De l’autre côté de la planète, des populations lointaines partagent le même dilemme. « On gagne notre vie en travaillant grâce aux gens dans la rue, s’il n’y a personne, comment va-t-on travailler ? » déplore un migrant vénézuélien en racontant qu’il vendait des sacs poubelles dans les rues de Bogotá, la capitale de la Colombie. Maintenant que cela n’est plus possible, il n’a pas d’autre choix que d’entreprendre le chemin du retour alors que son pays est loin d’être sorti de la crise qui l’avait poussé à le quitter. Dans le courant des 15 dernières années, 5 millions de vénézuéliens ont quitté leur pays qui vit une récession fulgurante, soit 16 pourcents de la population totale. Une grande proportion de ces migrants ont gagné la Colombie, où l’on estime que résident aujourd’hui près de 2 millions de vénézuéliens. Une grande partie de ceux-ci vit dans la précarité. La crise du coronavirus et le confinement décrété par le président colombien ne leur permettent plus de gagner de quoi vivre. Les médias colombiens et internationaux informent depuis plusieurs jours sur une migration inverse. Des groupes parcourent à pied les 550kms qui séparent la capitale de la frontière, mais le passage est fermé pour éviter une propagation du virus. Les migrants sont contraints d’utiliser des chemins illégaux et dangereux. « Ce ne sera pas facile, mais là-bas nous ne payons pas de loyer, nous pouvons rester avec la famille », racontent-ils. Mais de l’autre côté, les migrants se trouveront confrontés à un pays où le système de santé est déjà débordé par les soins basiques de la population, beaucoup d’hôpitaux n’ont pas d’eau courante et des coupures de courant ne sont pas rares (le Venezuela possède 0,8 lit d’hôpital pour 1000 habitants*). Cette crise aura souligné les inégalités sociales, comme le reporte El Tiempo, un grand quotidien colombien : « Alors que dans plusieurs secteurs du nord de Bogotá la décision de quarantaine a été respectée par la quasi-totalité des citoyens, dans certains quartiers du sud et du centre, le constat a été différent ». La raison est simple : « La ville s’est divisée en deux. Une partie de la population s’est vite adaptée aux restrictions et aux changements dans ses habitudes de vie et dans ses horaires de travail, mais l’autre s’est confrontée à la réalité de la faim, des évictions de logement et à l’incertitude. »

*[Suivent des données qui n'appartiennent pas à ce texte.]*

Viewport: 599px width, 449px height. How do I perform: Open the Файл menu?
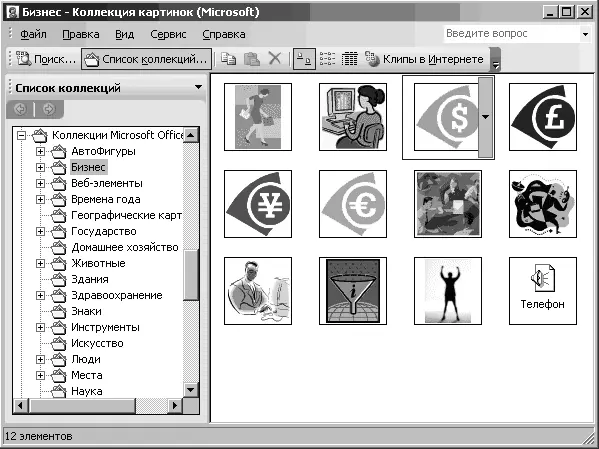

Ces constatations soulèvent de nombreuses questions sur la suite de la pandémie, notamment en Afrique, continent encore relativement peu touché. Les pays tentent de se préparer, étant conscients que la situation va s’aggraver, alors qu’il y a un énorme manque d’équipement médical. Une grande partie de la population africaine vivant au jour le jour, un confinement strict sera très difficile à mettre en place et à faire respecter. Pour finir, la crise économique qui ne manquera pas de succéder à la pandémie fera elle aussi des ravages et agrandira les rangs des laissés pour compte, partout autour du globe. Les états sauront-ils réagir face à ces défis ? La situation est parfaitement exceptionnelle et inédite, l’avenir incertain. En attendant restons chez nous, nous qui le pouvons.